▸ Task directions: This task calls for the lines below starting at the one containing "Image resolution: width=1031" and ending at the one containing "the 工具 (tools)", repeated exactly with both ends kept and pictures left out.
Records for processing Start Marker
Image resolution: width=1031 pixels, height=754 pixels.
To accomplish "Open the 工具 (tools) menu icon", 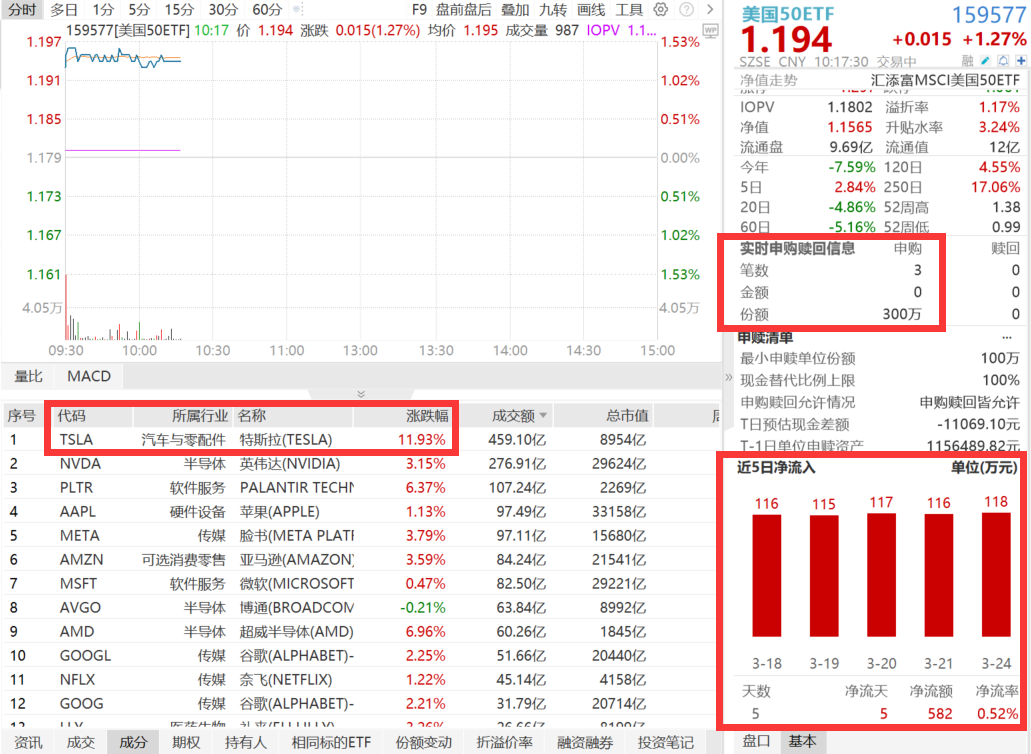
Records for processing End Marker
Records for processing Start Marker
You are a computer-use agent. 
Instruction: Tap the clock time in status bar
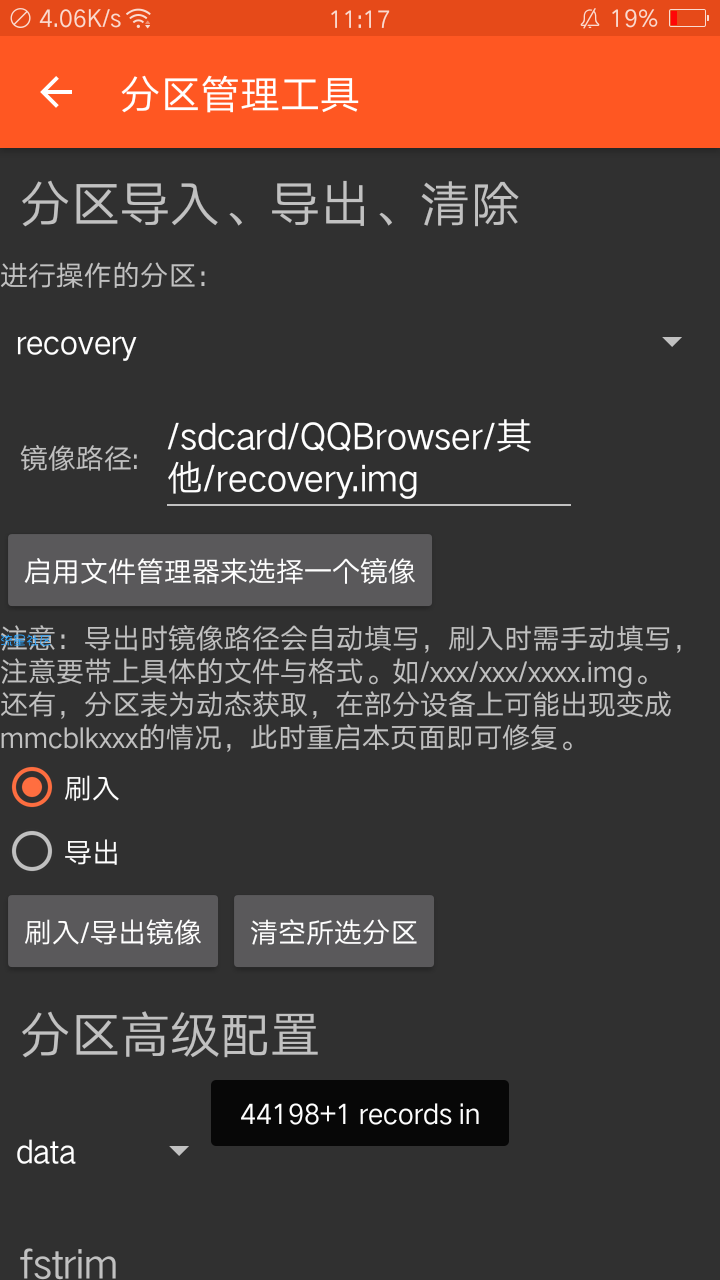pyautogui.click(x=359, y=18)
Records for processing End Marker
▸ Result of this task:
Image resolution: width=1031 pixels, height=754 pixels.
To accomplish "Open the 工具 (tools) menu icon", 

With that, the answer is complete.